I believe that everyone has a unique purpose and that it is up to each individual to discover and pursue theirs.

first two line of the result on v5e-8 (4 host , total 8 chips)

to find purpose, happiness, and fulfillment. Here are some reasons why:

1. Purpose: Having a sense of purpose gives life meaning and direction. It helps individuals set goals and work towards achieving them, which can lead to a sense of accomplishment and fulfillment.

Caveats

As this is the MVP, it's important to note that there could be some limitations in terms of performance and accuracy right now.

allenwang28 · 2024-04-29T19:30:24Z

jetstream_pt/ray_engine_master.py

+          prefix=prefix, decode_state=decode_state, slot=slot
+      )
+      all_outputs.append(output)
+    _ = ray.get(all_outputs)


Do we need to return anything here? And for prefill?

In interleave serving ray multiple host, prefill doesn't return anything.

got it, can we return None with that comment?

allenwang28 · 2024-04-29T20:31:35Z

jetstream_pt/ray_engine_master.py

+  pod_name = tpu.get_current_pod_name()
+  num_hosts = tpu.get_current_pod_worker_count()


maybe we can add an assertion check here that the pod_name is not None and num_hosts >= 1 ?

(None, 0) would be the situation if we're not running on a TPU VM at all

Good point! Added assert for None and num_hosts.

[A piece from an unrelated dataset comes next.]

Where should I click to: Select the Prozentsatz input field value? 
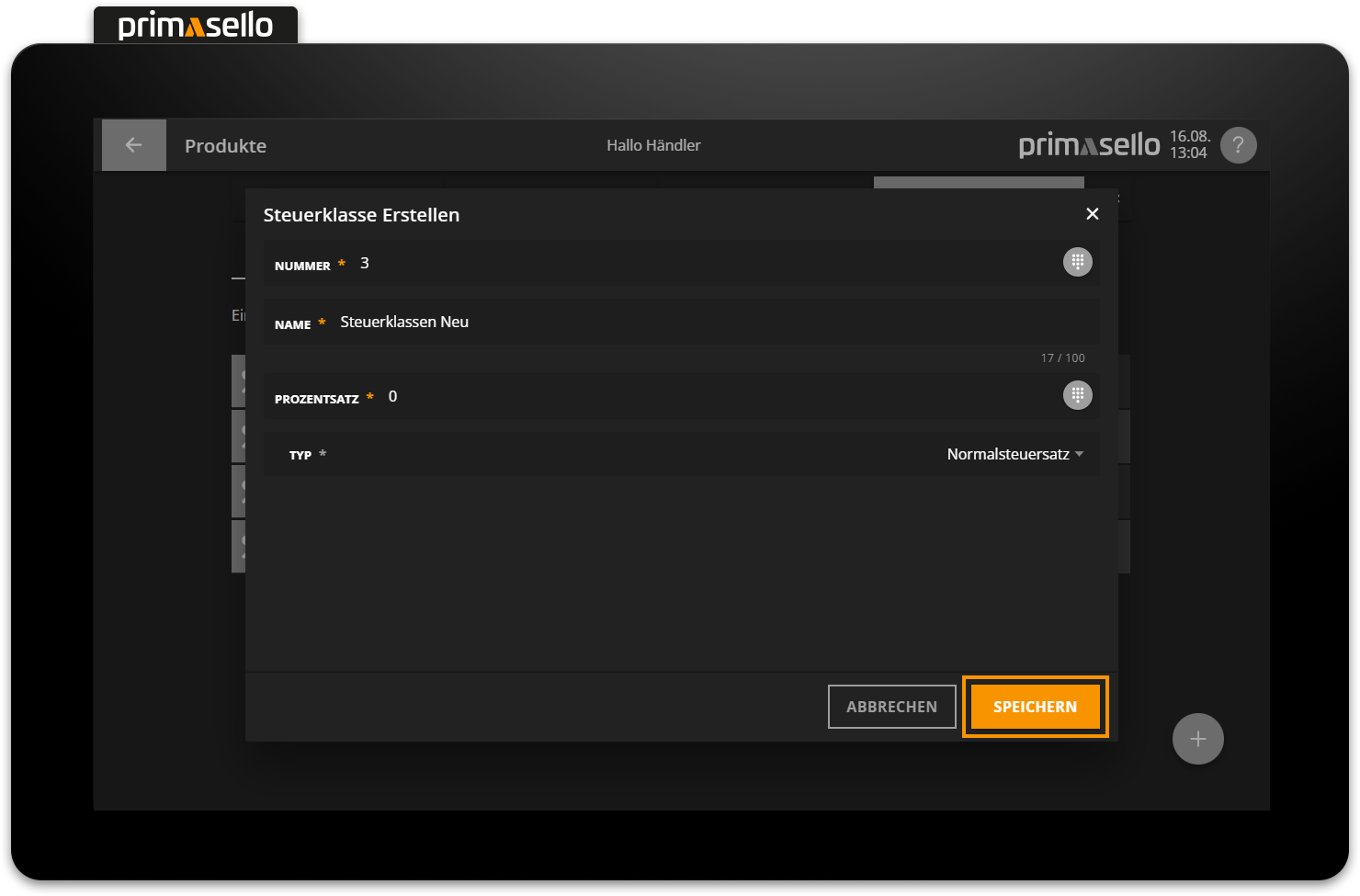pyautogui.click(x=698, y=397)
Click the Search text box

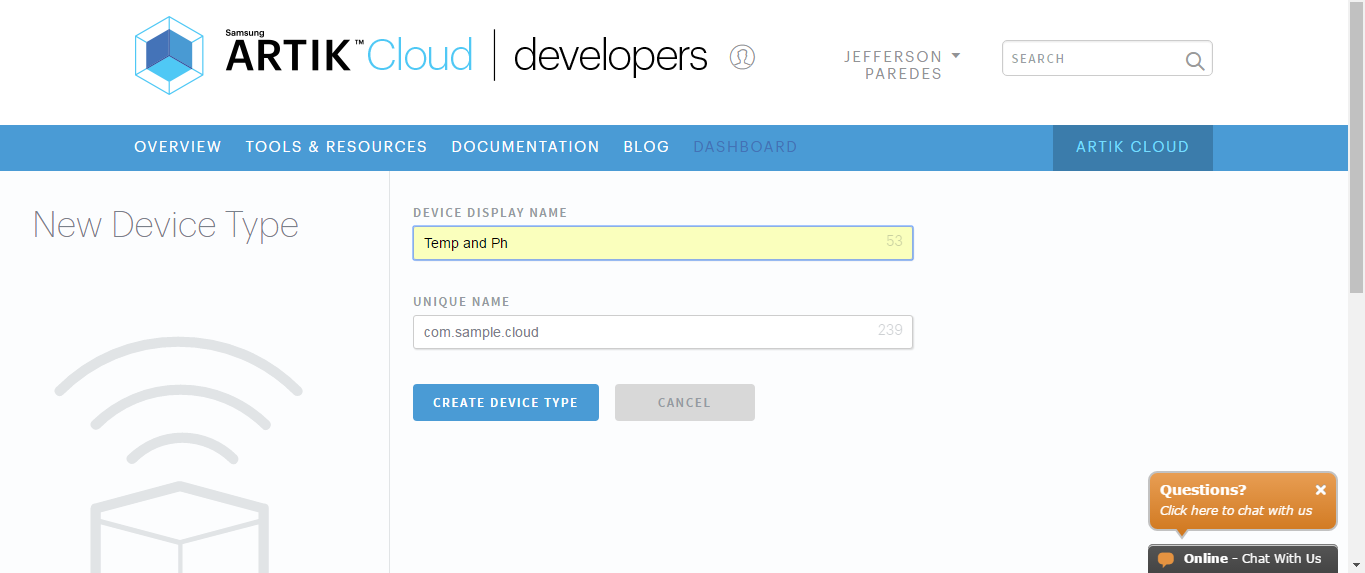(x=1092, y=59)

allenwang28 · 2024-04-29T20:34:13Z

jetstream_pt/ray_engine_master.py

+  engine_worker_with_tpu_resource = PyTorchEngineRayWorker.options(
+      resources={"TPU": 4}
+  )


nit - we could remove this line altogether if we did @ray.remote(resources={"TPU": 4}) in the PyTorchEngineRayWorker decorator

I keep worker without assigning any resource as intended. Move resource allocation in master to dynamic assign different amount of chips for different type of TPU. Right now, I still use a fix number, but I use the value either by passed as parameter or calculated from (pod_worker_count / num_hosts) to assign resource for the worker.

allenwang28

This looks great!! Mostly nits, but IIUC this same approach would work for JAX/JetStream right?

allenwang28 · 2024-04-29T20:37:18Z

jetstream_pt/ray_engine_worker.py

+          f"memory using {fmt_size(used)} / {fmt_size(limit)} ({used/limit:%}) on {d}"
+      )
+
+  def init_decode_state_ray(


nit: maybe this can be init_decode_state and the init_decode_state from above can become _init_decode_state?

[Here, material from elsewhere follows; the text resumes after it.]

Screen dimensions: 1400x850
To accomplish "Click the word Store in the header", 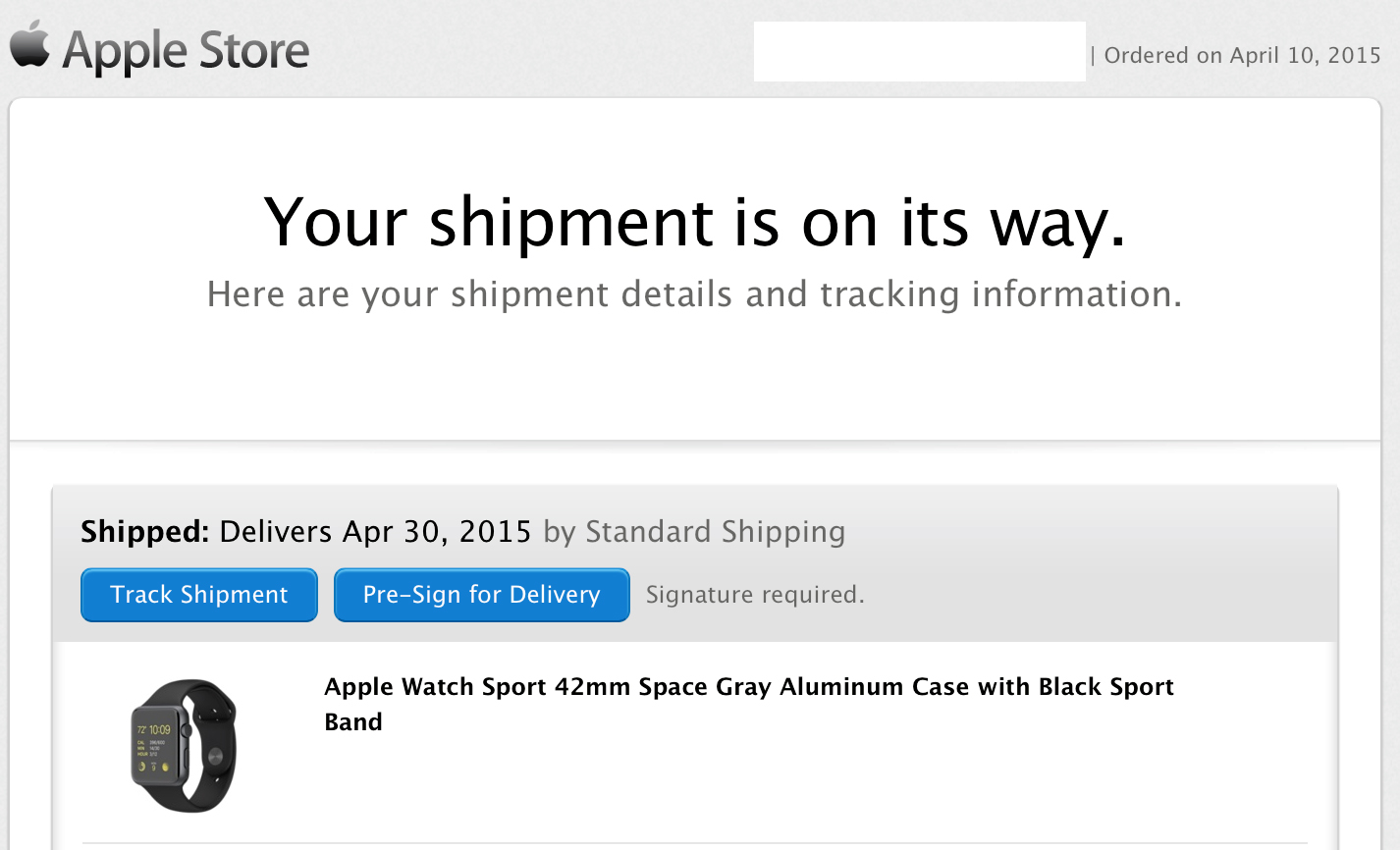I will pos(253,50).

To easy debug and reproduce the code in single host (lots of jax debug info lost in master worker mode compared with single host mode), I let ray_worker can run in single host without ray with only one line change (comment the @ray.remote). Keep init_decode_state function name same as engine without ray.

Ah okay that makes a lot of sense!

FanhaiLu1 · 2024-04-29T21:28:14Z

This looks great!! Mostly nits, but IIUC this same approach would work for JAX/JetStream right?

Thanks Allen for reviewing it! Yes, the Jax/Jetstream should use same approach in general, we could extract common part of code (For example: Master code could be exactly same for both Jax and Pytorch), so both Jax and Pytorch part can share same code base.

allenwang28 · 2024-04-29T23:06:34Z

Could we also add a basic unit test for Ray? One way is to take advantage of Ray's "fake" cluster if you look at this file for instance.

qihqi · 2024-04-29T23:16:50Z

jetstream_pt/ray_engine_master.py

+      output = worker.init_decode_state_ray.remote()
+      all_outputs.append(output)
+    _ = ray.get(all_outputs)
+    return None


instead of returning None, is it meaningful to return some sort of "handle" here?

So basically the reason we don't need to return is because the worker will hold on the state in a local variable. However, we can also have the worker to store the state in a list and return it's index to master

master then keep a list of ints as the "handle".

This way on good thing is that you dont need to worry about overwrite if prefill / insert is called multiple times . and helps with disagg setup

Good point! It would be very important for disaggregation serving. The API might have large change with disaggregation serving, can we hold it for now? We will have a clear API when we do disaggregation serving.

allenwang28

Added a few more style focused comments

allenwang28 · 2024-04-29T23:07:36Z

install_everything.sh

@@ -22,7 +22,8 @@ pip3 show libtpu-nightly && pip3 uninstall -y libtpu-nightly
 pip3 install pip install jax[tpu] -f https://storage.googleapis.com/jax-releases/libtpu_releases.html
 # torch cpu
 pip3 install torch --index-url https://download.pytorch.org/whl/cpu
-pip3 install tensorflow flatbuffers absl-py flax sentencepiece seqio google-cloud-storage safetensors colorama coverage
+pip3 install tensorflow flatbuffers absl-py flax sentencepiece seqio google-cloud-storage 
+pip3 install safetensors colorama coverage ray[serve] humanize


The ray[serve] dependency can be simplified to just ray[default] which should lower the total package size

Good catch, updated.

allenwang28 · 2024-04-29T23:08:46Z

jetstream_pt/ray_engine_master.py

+          prefix=prefix, decode_state=decode_state, slot=slot
+      )
+      all_outputs.append(output)
+    _ = ray.get(all_outputs)


got it, can we return None with that comment?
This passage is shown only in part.